Chemical Solution Deposition of BiFeO₃ Films with Layer-by-Layer Control of the Coverage and Composition

Abstract

Chemical solution deposition of BiFeO₃ thin films is one of the most commercially available techniques to produce large-scale low-cost coatings for further application in memory devices. In this contribution, we implemented piezoresponse force and conductive atomic force microscopies to study the layer-by-layer sol-gel deposition of BiFeO₃ thin films focusing on the local phase distribution, morphology, piezoelectric response, and leakage current. The final properties of resulting thin films are found to be determined not only by the composition of the gel and crystallization step but by the gelation step as well. The drying temperature and treatment duration of the solution are shown to drastically influence the film coverage, which finally determines the morphology of the films and behavior of the crystallization process.

1. Introduction

BiFeO₃ (BFO) is one of the most interesting multiferroic thin-film materials because of its high spontaneous polarization and anti-ferromagnetic properties [1,2]. BFO demonstrates a variety of phenomena at the interfaces: electrical conductivity [3], enhanced dielectric response [4], and flexoelectricity [5]. These interfaces can be easily created and erased by the application of the external electric field [3,6,7], as well as they are shown to be responsible to impact on the resistive switching phenomena occurring in BFO films [6,8,9]. Together with the multiferroic coupling, this manifests a high potential of deposited BFO films for the applications in different types of multiferroic/ferroelectric/spintronic memories. Several approaches allow to prepare BiFeO₃ in the form of thin films: pulsed laser deposition (PLD) [10,11], radio-frequency (RF) sputtering [12], metalorganic chemical vapor deposition [13], and others. PLD and RF sputtering were demonstrated to produce high-quality epitaxial BFO films with a small concentration of the structural defects and low leakage current [10,12]. On the other hand, chemical solution deposition (CSD) is of great interest because it is more suitable commercially, cheaper and makes it possible to cover large-scale wafers [14,15]. Nevertheless, CSD films are not very reproducible in their ferroelectric properties and possess a high value of leakage current impeding their further implementation in the devices [14].
# # # # #
#### Task item
Rewrite the BiFeO₃ deposition text starting with "Chemical solution deposition of BiFeO₃ thin" and going on through "the crystallization process.", substituting "gel formation step" for "gelation step". The listing that follows has no connection to the BiFeO₃ deposition text.

#### Data shown
# # # # #
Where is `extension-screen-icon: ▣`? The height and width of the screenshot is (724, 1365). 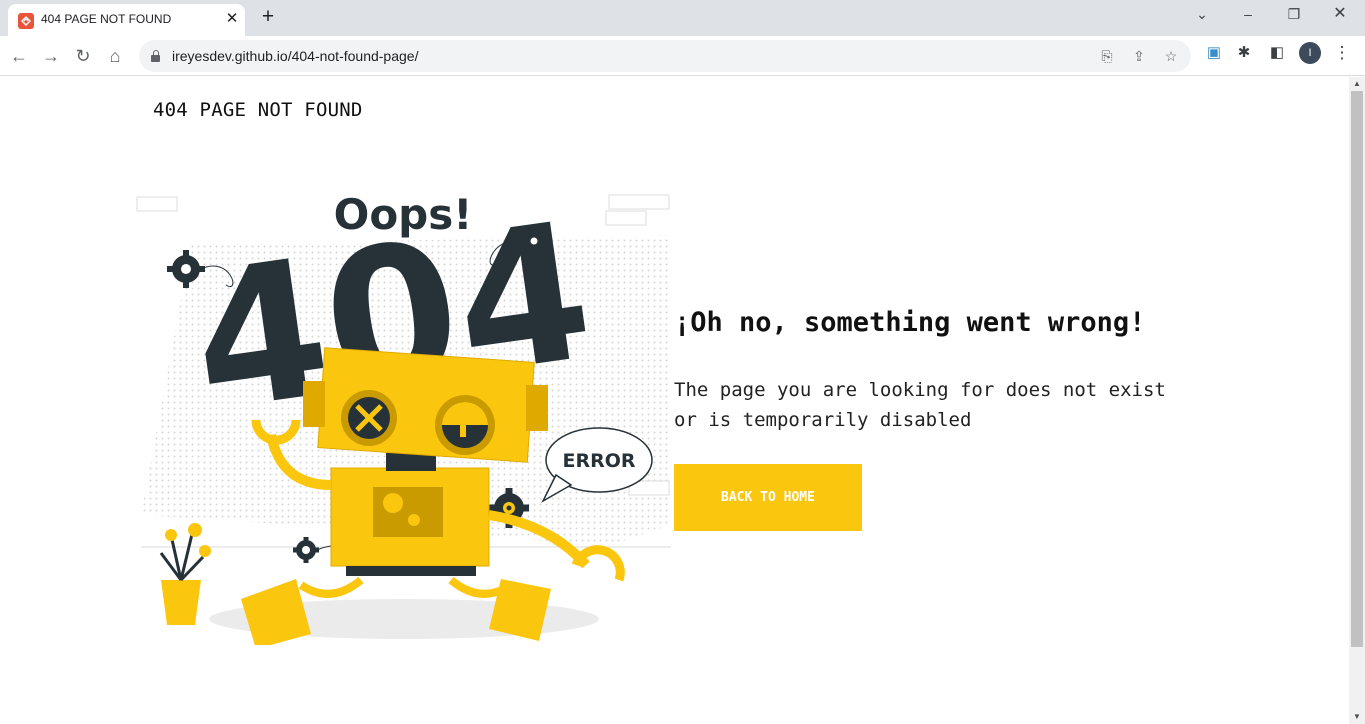
extension-screen-icon: ▣ is located at coordinates (1214, 53).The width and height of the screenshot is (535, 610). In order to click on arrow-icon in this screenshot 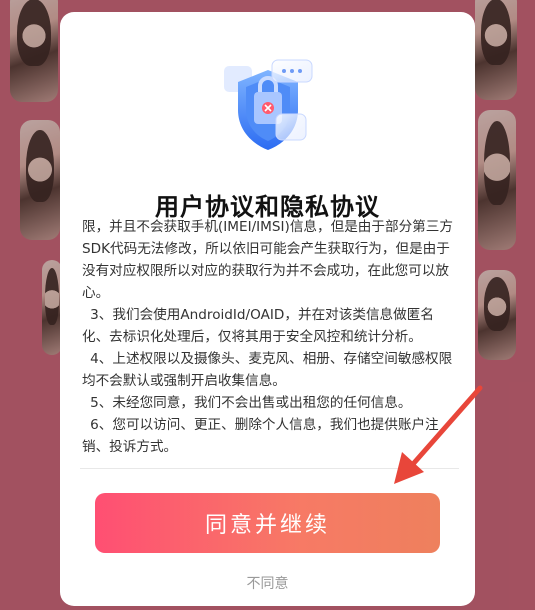, I will do `click(438, 434)`.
# # # # #
#### Written answer
Chemical solution deposition of BiFeO₃ thin films is one of the most commercially available techniques to produce large-scale low-cost coatings for further application in memory devices. In this contribution, we implemented piezoresponse force and conductive atomic force microscopies to study the layer-by-layer sol-gel deposition of BiFeO₃ thin films focusing on the local phase distribution, morphology, piezoelectric response, and leakage current. The final properties of resulting thin films are found to be determined not only by the composition of the gel and crystallization step but by the gel formation step as well. The drying temperature and treatment duration of the solution are shown to drastically influence the film coverage, which finally determines the morphology of the films and behavior of the crystallization process.